"Paternalistischer Zungenschlag": Richterin darf auf angedrohte Ablehnung reagieren

Wer einer Richterin mit einem Befangenheitsantrag droht, um durchzuboxen, dass sie auch mitgebrachte Papiere berücksichtigt, muss damit rechnen, dass zurückkommt, "er solle mal aufpassen", ob er auch im Interesse seiner Mandantschaft handelt. Das KG wies einen Befangenheitsantrag ab.
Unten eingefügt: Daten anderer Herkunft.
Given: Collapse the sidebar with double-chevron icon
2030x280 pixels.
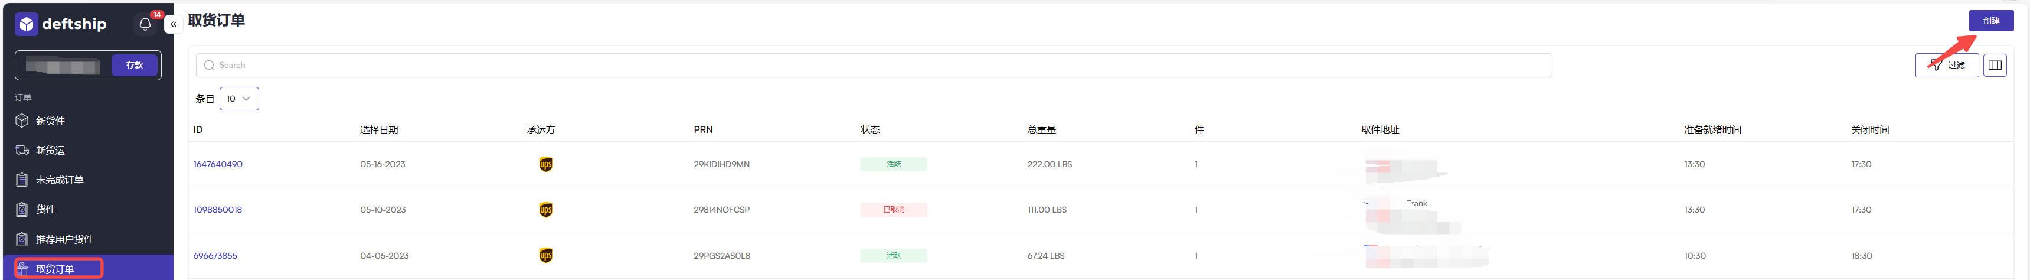Looking at the screenshot, I should 173,24.
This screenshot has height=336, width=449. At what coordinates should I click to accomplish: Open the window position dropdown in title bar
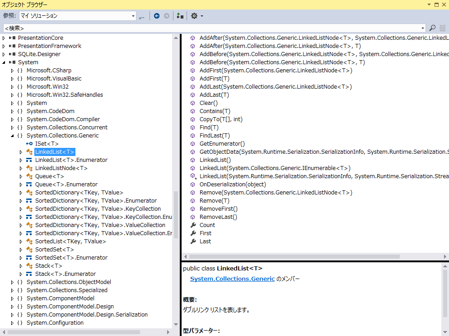pos(429,5)
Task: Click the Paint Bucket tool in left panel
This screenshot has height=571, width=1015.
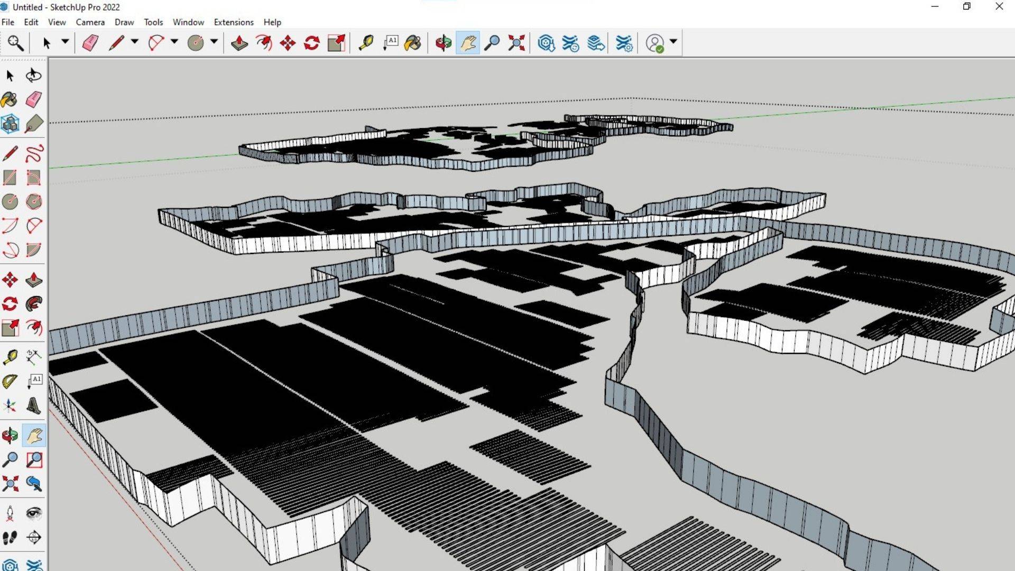Action: coord(10,99)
Nach dem Erlass einer einstweiligen Verfügung kam es in der Anhörung vor dem LG Berlin zu einem Schlagabtausch der besonderen Art: Nachdem die Richterin schon bei Erlass der Verfügung die Schutzschrift versehentlich nicht zur Kenntnis genommen hatte, wollte sie nun die mitgebrachten Unterlagen der Antragsgegnerin nicht erörtern, weil sie nicht elektronisch eingereicht worden waren. Das vergrätzte den Anwalt sehr und er drohte ihr an, einen Befangenheitsantrag zu stellen.

Die Richterin konterte, sie müsse sich nicht mit diesem Mittel drohen lassen, aber er "solle sich das besser mal überlegen", immerhin sei ein solcher Antrag nicht im Sinne seiner Mandantin. Der Anwalt holte weitere sieben Anlagen heraus, die die Richterin wohl annahm, ohne aber weiter auf sie einzugehen. Daraufhin folgte der Ablehnungsantrag. Das Landgericht wies den Antrag zurück. Die sofortige Beschwerde vor dem Kammergericht scheiterte ebenfalls.

"Überlegen Sie mal besser“": Überheblich, aber richtig

Ein Befangenheitsgrund nach § 42 Abs. 2 ZPO sah das KG (Beschluss vom 18.07.2024 – 7 W 29/24) nicht: Die richterliche Ansage, er solle "sich das besser mal überlegen", ob er den Antrag stelle, weil er nicht im Sinne seiner Mandantschaft sei, stößt dem 3. Senat nicht auf: Zwar enthalte sie einen "paternalistischen Zungenschlag", sei aber in der Sache richtig. Das Verfahren um die Befangenheit verzögere den Rechtsstreit und verlängere damit die Wirkung der einstweiligen Verfügung.

Das KG fand vielmehr die Drohung des Anwalts mit dem Befangenheitsantrag bedenklich, weil er damit offenbar durchsetzen wollte, dass die Richterin seine Papierausdrucke vorbehaltlos zulasse. Die Entgegnung, sie lasse nicht damit drohen, ist den Berliner Richterinnen und Richtern zufolge ein "sachorientierter Umgang mit der Rechtssache", weil sie damit deutlich mache, dass ihre Rechtsansicht nicht davon abhänge, ob ein Befangenheitsantrag im Raum stehe oder nicht.

Auch die Annahme der Papierunterlagen unter Vorbehalt einer weiteren Prüfung macht die Richterin in Augen des KG nicht befangen. Vielmehr sei es umstritten, ob Papieranlagen überhaupt berücksichtigt oder nach § 130d ZPO zurückgewiesen werden müssten. Unter diesen Umständen sei eine Diskussion darüber – und nicht über den Inhalt – nicht zu beanstanden

Mal davon abgesehen, dass die fehlende Berücksichtigung der Schutzschrift ein Verfahrensfehler war, die keine Befangenheit begründe, sei diese Rüge nach Einlassung zur Sache in der Anhörung bereits nach § 43 ZPO präkludiert. 

KG, Beschluss vom 18.07.2024 - 7 W 29/24

Redaktion beck-aktuell, rw, 17. September 2024.